*** TASK MATERIAL ***

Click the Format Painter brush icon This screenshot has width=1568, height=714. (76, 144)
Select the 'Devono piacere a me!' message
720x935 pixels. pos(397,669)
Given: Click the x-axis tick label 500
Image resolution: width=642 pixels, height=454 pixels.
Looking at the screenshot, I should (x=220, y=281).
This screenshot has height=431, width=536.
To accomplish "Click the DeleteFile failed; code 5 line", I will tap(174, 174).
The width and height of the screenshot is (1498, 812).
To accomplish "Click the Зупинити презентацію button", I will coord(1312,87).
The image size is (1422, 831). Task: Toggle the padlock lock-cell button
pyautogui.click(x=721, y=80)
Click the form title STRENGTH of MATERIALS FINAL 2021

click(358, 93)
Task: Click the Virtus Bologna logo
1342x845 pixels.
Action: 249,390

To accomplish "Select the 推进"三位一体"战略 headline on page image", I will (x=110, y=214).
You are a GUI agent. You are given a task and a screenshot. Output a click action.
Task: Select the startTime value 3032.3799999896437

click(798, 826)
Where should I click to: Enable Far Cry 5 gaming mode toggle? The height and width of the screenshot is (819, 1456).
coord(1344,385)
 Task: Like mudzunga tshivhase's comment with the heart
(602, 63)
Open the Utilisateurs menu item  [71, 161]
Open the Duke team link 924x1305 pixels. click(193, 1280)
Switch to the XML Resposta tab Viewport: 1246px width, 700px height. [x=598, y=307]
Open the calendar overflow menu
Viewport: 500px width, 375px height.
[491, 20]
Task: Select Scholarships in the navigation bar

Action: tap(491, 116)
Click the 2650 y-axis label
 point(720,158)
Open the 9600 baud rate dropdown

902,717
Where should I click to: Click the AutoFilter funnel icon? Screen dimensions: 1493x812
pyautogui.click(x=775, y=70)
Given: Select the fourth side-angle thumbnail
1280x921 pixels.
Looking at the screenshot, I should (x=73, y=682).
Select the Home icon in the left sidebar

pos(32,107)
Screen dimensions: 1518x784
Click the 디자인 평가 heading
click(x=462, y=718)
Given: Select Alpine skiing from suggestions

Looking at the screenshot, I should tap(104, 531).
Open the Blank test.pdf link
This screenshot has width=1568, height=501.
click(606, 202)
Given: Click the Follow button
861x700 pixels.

*** End of TASK MATERIAL ***

WHAT IS BEING ASKED - Exactly as they appear, retype the lines from the start of the records through the line containing "Open the Duke".

EXERCISE SOLUTION -
Click the Format Painter brush icon This screenshot has width=1568, height=714. (76, 144)
Select the 'Devono piacere a me!' message
720x935 pixels. pos(397,669)
Given: Click the x-axis tick label 500
Image resolution: width=642 pixels, height=454 pixels.
Looking at the screenshot, I should (x=220, y=281).
This screenshot has height=431, width=536.
To accomplish "Click the DeleteFile failed; code 5 line", I will tap(174, 174).
The width and height of the screenshot is (1498, 812).
To accomplish "Click the Зупинити презентацію button", I will coord(1312,87).
The image size is (1422, 831). Task: Toggle the padlock lock-cell button
pyautogui.click(x=721, y=80)
Click the form title STRENGTH of MATERIALS FINAL 2021

click(358, 93)
Task: Click the Virtus Bologna logo
1342x845 pixels.
Action: 249,390

To accomplish "Select the 推进"三位一体"战略 headline on page image", I will (x=110, y=214).
You are a GUI agent. You are given a task and a screenshot. Output a click action.
Task: Select the startTime value 3032.3799999896437

click(798, 826)
Where should I click to: Enable Far Cry 5 gaming mode toggle? The height and width of the screenshot is (819, 1456).
coord(1344,385)
 Task: Like mudzunga tshivhase's comment with the heart
(602, 63)
Open the Utilisateurs menu item  [71, 161]
Open the Duke team link 924x1305 pixels. click(193, 1280)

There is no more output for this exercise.